**AIM OF THE EXERCISE:** Give back exactly the lines of the material below, starting with the line with "somos? (584, 2366)" and going on through the line with "Meubel 160x46x35cm - 2x lade 80 (279, 435)".

**EXERCISE MATERIALS:**

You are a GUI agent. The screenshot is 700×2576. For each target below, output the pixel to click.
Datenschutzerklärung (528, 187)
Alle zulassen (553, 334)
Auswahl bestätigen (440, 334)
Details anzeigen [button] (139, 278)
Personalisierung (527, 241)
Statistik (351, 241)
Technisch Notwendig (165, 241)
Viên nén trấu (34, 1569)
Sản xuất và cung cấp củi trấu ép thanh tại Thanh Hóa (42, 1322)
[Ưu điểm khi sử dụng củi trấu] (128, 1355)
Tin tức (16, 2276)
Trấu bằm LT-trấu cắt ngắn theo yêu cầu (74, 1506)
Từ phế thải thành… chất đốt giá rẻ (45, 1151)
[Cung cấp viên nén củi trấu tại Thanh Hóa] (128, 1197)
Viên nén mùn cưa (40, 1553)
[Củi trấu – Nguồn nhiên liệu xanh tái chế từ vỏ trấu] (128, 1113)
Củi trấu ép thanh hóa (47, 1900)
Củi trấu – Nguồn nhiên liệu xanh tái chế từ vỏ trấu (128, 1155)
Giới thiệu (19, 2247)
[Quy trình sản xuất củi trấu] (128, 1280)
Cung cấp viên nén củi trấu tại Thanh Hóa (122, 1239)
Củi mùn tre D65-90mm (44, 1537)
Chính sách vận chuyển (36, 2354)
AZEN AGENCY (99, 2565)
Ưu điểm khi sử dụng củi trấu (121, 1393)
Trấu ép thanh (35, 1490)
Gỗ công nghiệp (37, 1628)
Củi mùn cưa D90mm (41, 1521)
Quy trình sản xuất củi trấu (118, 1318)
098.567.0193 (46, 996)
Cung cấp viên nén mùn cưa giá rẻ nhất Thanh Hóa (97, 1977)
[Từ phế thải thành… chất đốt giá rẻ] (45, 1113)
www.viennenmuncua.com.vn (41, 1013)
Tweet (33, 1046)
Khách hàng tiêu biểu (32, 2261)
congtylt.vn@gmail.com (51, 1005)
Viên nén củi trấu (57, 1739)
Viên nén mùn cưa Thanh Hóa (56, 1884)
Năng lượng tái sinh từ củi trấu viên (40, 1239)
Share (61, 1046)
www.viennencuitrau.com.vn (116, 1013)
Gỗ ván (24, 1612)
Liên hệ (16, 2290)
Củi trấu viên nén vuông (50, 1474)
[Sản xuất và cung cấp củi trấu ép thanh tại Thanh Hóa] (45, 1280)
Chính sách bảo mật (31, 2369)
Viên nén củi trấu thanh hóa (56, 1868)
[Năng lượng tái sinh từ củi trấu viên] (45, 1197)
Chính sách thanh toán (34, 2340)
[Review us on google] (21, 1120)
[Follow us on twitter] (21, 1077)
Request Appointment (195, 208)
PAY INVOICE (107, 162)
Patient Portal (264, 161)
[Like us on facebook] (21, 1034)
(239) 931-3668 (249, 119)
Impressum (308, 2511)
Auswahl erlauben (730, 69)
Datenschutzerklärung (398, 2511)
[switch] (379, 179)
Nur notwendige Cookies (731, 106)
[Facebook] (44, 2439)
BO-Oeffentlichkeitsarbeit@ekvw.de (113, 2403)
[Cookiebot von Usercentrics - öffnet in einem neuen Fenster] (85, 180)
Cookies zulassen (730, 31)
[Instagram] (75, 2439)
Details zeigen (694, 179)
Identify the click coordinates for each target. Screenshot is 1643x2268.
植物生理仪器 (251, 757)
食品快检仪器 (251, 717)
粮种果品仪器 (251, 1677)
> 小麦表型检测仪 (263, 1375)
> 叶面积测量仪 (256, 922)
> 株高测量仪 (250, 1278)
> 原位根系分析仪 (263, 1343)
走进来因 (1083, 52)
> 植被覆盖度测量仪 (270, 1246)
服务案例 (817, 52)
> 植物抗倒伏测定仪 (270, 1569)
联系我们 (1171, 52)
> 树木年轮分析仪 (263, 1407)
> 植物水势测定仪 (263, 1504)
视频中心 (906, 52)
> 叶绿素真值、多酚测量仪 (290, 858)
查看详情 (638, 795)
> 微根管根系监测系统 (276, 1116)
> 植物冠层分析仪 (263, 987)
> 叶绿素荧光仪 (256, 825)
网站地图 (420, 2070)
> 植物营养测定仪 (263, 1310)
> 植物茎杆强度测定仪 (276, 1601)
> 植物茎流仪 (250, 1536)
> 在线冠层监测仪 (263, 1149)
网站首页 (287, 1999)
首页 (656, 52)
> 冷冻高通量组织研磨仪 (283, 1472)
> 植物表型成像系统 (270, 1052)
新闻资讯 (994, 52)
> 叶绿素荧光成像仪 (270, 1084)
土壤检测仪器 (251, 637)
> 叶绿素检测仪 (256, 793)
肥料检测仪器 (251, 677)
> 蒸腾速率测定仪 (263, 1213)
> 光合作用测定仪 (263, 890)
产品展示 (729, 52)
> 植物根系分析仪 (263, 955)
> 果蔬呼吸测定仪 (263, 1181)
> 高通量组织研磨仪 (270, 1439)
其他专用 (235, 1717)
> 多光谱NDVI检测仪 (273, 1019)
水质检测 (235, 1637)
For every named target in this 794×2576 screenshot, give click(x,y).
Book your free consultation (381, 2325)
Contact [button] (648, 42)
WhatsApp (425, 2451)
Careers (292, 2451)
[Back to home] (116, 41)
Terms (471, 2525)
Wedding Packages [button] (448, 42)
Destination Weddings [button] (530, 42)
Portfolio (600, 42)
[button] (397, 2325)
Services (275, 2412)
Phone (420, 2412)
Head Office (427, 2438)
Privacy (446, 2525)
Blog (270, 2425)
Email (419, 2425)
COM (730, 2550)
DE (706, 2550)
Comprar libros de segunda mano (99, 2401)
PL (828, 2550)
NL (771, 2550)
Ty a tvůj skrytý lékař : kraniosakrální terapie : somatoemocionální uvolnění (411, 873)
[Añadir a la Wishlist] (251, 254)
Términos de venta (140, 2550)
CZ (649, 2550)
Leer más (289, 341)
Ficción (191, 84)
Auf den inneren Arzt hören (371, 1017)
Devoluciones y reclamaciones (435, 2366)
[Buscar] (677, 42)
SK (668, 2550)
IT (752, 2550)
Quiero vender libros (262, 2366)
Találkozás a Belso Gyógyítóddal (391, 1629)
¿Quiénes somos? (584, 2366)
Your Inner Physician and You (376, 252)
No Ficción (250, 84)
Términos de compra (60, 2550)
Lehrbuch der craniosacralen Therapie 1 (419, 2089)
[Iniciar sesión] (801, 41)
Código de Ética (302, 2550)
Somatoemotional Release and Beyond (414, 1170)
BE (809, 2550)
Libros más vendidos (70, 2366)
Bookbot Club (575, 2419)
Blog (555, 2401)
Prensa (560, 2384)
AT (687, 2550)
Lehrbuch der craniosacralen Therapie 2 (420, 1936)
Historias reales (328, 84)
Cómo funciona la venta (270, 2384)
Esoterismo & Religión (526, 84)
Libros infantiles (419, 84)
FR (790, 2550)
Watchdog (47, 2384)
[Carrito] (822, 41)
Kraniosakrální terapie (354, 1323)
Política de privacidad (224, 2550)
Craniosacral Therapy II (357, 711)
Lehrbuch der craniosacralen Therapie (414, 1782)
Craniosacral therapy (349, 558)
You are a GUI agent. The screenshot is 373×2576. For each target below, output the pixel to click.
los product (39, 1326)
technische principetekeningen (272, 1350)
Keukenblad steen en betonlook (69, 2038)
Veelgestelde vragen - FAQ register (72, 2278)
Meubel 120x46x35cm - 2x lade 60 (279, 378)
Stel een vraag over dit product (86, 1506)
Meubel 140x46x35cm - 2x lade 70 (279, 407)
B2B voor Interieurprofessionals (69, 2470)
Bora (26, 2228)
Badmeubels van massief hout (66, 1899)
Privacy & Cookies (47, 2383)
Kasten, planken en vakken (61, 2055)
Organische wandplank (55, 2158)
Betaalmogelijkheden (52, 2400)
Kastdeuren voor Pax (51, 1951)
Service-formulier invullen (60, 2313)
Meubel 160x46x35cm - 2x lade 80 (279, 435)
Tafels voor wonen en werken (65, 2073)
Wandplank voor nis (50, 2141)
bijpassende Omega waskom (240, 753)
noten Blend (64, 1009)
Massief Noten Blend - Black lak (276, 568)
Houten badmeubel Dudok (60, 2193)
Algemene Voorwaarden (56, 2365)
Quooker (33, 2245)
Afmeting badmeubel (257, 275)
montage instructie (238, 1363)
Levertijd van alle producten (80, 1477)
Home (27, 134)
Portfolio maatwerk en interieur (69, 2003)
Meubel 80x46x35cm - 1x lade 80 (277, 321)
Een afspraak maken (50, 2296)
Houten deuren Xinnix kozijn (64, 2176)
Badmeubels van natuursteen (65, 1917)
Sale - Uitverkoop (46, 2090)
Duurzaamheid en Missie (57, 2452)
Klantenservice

**PROBLEM SOLUTION:**
¿Quiénes somos? (584, 2366)
Your Inner Physician and You (376, 252)
No Ficción (250, 84)
Términos de compra (60, 2550)
Lehrbuch der craniosacralen Therapie 1 (419, 2089)
[Iniciar sesión] (801, 41)
Código de Ética (302, 2550)
Somatoemotional Release and Beyond (414, 1170)
BE (809, 2550)
Libros más vendidos (70, 2366)
Bookbot Club (575, 2419)
Blog (555, 2401)
Prensa (560, 2384)
AT (687, 2550)
Lehrbuch der craniosacralen Therapie 2 (420, 1936)
Historias reales (328, 84)
Cómo funciona la venta (270, 2384)
Esoterismo & Religión (526, 84)
Libros infantiles (419, 84)
FR (790, 2550)
Watchdog (47, 2384)
[Carrito] (822, 41)
Kraniosakrální terapie (354, 1323)
Política de privacidad (224, 2550)
Craniosacral Therapy II (357, 711)
Lehrbuch der craniosacralen Therapie (414, 1782)
Craniosacral therapy (349, 558)
You are a GUI agent. The screenshot is 373×2576. For each target below, output the pixel to click.
los product (39, 1326)
technische principetekeningen (272, 1350)
Keukenblad steen en betonlook (69, 2038)
Veelgestelde vragen - FAQ register (72, 2278)
Meubel 120x46x35cm - 2x lade 60 (279, 378)
Stel een vraag over dit product (86, 1506)
Meubel 140x46x35cm - 2x lade 70 (279, 407)
B2B voor Interieurprofessionals (69, 2470)
Bora (26, 2228)
Badmeubels van massief hout (66, 1899)
Privacy & Cookies (47, 2383)
Kasten, planken en vakken (61, 2055)
Organische wandplank (55, 2158)
Betaalmogelijkheden (52, 2400)
Kastdeuren voor Pax (51, 1951)
Service-formulier invullen (60, 2313)
Meubel 160x46x35cm - 2x lade 80 (279, 435)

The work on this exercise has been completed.